Item-finding records:
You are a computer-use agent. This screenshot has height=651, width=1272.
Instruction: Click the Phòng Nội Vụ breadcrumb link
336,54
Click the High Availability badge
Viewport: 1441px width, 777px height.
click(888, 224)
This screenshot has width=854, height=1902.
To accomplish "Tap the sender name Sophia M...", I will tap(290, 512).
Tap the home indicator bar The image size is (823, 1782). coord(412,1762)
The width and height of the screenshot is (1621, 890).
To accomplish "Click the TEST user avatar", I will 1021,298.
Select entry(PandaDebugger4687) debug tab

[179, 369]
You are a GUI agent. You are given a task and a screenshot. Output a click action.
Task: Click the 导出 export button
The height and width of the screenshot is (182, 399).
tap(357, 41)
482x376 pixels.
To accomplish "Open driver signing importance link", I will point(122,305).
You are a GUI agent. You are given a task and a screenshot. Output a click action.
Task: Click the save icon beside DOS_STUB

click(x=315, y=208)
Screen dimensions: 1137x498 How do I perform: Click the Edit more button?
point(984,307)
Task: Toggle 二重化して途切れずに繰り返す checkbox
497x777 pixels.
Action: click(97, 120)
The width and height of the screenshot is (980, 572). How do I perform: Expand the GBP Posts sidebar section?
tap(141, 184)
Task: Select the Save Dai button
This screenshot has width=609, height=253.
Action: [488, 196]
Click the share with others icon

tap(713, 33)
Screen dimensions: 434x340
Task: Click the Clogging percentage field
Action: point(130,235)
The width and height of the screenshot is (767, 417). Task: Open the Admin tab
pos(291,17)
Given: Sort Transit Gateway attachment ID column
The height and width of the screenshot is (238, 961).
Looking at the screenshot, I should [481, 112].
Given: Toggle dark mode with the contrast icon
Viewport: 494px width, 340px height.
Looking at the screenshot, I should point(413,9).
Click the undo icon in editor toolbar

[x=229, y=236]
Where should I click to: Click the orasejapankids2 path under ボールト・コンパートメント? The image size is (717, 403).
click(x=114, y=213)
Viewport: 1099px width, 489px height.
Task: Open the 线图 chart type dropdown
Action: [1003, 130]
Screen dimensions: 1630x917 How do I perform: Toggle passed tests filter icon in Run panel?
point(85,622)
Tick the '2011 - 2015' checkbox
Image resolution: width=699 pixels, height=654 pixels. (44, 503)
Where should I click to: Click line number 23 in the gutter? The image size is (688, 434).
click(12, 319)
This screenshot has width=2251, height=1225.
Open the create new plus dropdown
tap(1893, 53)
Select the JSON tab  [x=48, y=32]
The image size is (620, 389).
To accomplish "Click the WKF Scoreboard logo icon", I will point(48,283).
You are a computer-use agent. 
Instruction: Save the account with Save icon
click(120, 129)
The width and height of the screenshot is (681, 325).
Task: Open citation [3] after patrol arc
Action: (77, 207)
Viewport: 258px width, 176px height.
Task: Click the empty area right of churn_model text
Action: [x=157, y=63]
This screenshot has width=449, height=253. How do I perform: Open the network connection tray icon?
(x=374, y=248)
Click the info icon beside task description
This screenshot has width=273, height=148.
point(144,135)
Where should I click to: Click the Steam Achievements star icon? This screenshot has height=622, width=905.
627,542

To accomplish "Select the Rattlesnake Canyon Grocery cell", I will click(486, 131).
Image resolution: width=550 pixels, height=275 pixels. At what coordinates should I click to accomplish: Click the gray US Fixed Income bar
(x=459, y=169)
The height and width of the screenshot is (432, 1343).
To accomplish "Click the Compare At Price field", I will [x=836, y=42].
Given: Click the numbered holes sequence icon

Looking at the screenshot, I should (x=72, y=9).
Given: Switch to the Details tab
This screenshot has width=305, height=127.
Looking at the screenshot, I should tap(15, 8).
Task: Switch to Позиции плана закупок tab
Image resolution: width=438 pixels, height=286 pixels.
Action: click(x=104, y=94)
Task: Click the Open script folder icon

**PROBLEM STATEMENT**: Recast the items above as a JSON list of strings, with each line as its own string and blank lines left out.

**RESPONSE**:
[
  "You are a computer-use agent. This screenshot has height=651, width=1272.",
  "Instruction: Click the Phòng Nội Vụ breadcrumb link",
  "336,54",
  "Click the High Availability badge",
  "Viewport: 1441px width, 777px height.",
  "click(888, 224)",
  "This screenshot has width=854, height=1902.",
  "To accomplish \"Tap the sender name Sophia M...\", I will tap(290, 512).",
  "Tap the home indicator bar The image size is (823, 1782). coord(412,1762)",
  "The width and height of the screenshot is (1621, 890).",
  "To accomplish \"Click the TEST user avatar\", I will 1021,298.",
  "Select entry(PandaDebugger4687) debug tab",
  "[179, 369]",
  "You are a GUI agent. You are given a task and a screenshot. Output a click action.",
  "Task: Click the 导出 export button",
  "The height and width of the screenshot is (182, 399).",
  "tap(357, 41)",
  "482x376 pixels.",
  "To accomplish \"Open driver signing importance link\", I will point(122,305).",
  "You are a GUI agent. You are given a task and a screenshot. Output a click action.",
  "Task: Click the save icon beside DOS_STUB",
  "click(x=315, y=208)",
  "Screen dimensions: 1137x498 How do I perform: Click the Edit more button?",
  "point(984,307)",
  "Task: Toggle 二重化して途切れずに繰り返す checkbox",
  "497x777 pixels.",
  "Action: click(97, 120)",
  "The width and height of the screenshot is (980, 572). How do I perform: Expand the GBP Posts sidebar section?",
  "tap(141, 184)",
  "Task: Select the Save Dai button",
  "This screenshot has width=609, height=253.",
  "Action: [488, 196]",
  "Click the share with others icon",
  "tap(713, 33)",
  "Screen dimensions: 434x340",
  "Task: Click the Clogging percentage field",
  "Action: point(130,235)",
  "The width and height of the screenshot is (767, 417). Task: Open the Admin tab",
  "pos(291,17)",
  "Given: Sort Transit Gateway attachment ID column",
  "The height and width of the screenshot is (238, 961).",
  "Looking at the screenshot, I should [481, 112].",
  "Given: Toggle dark mode with the contrast icon",
  "Viewport: 494px width, 340px height.",
  "Looking at the screenshot, I should point(413,9).",
  "Click the undo icon in editor toolbar",
  "[x=229, y=236]",
  "Where should I click to: Click the orasejapankids2 path under ボールト・コンパートメント? The image size is (717, 403).",
  "click(x=114, y=213)",
  "Viewport: 1099px width, 489px height.",
  "Task: Open the 线图 chart type dropdown",
  "Action: [1003, 130]",
  "Screen dimensions: 1630x917 How do I perform: Toggle passed tests filter icon in Run panel?",
  "point(85,622)",
  "Tick the '2011 - 2015' checkbox",
  "Image resolution: width=699 pixels, height=654 pixels. (44, 503)",
  "Where should I click to: Click line number 23 in the gutter? The image size is (688, 434).",
  "click(12, 319)",
  "This screenshot has width=2251, height=1225.",
  "Open the create new plus dropdown",
  "tap(1893, 53)",
  "Select the JSON tab  [x=48, y=32]",
  "The image size is (620, 389).",
  "To accomplish \"Click the WKF Scoreboard logo icon\", I will point(48,283).",
  "You are a computer-use agent. ",
  "Instruction: Save the account with Save icon",
  "click(120, 129)",
  "The width and height of the screenshot is (681, 325).",
  "Task: Open citation [3] after patrol arc",
  "Action: (77, 207)",
  "Viewport: 258px width, 176px height.",
  "Task: Click the empty area right of churn_model text",
  "Action: [x=157, y=63]",
  "This screenshot has width=449, height=253. How do I perform: Open the network connection tray icon?",
  "(x=374, y=248)",
  "Click the info icon beside task description",
  "This screenshot has width=273, height=148.",
  "point(144,135)",
  "Where should I click to: Click the Steam Achievements star icon? This screenshot has height=622, width=905.",
  "627,542",
  "To accomplish \"Select the Rattlesnake Canyon Grocery cell\", I will click(486, 131).",
  "Image resolution: width=550 pixels, height=275 pixels. At what coordinates should I click to accomplish: Click the gray US Fixed Income bar",
  "(x=459, y=169)",
  "The height and width of the screenshot is (432, 1343).",
  "To accomplish \"Click the Compare At Price field\", I will [x=836, y=42].",
  "Given: Click the numbered holes sequence icon",
  "Looking at the screenshot, I should (x=72, y=9).",
  "Given: Switch to the Details tab",
  "This screenshot has width=305, height=127.",
  "Looking at the screenshot, I should tap(15, 8).",
  "Task: Switch to Позиции плана закупок tab",
  "Image resolution: width=438 pixels, height=286 pixels.",
  "Action: click(x=104, y=94)",
  "Task: Click the Open script folder icon"
]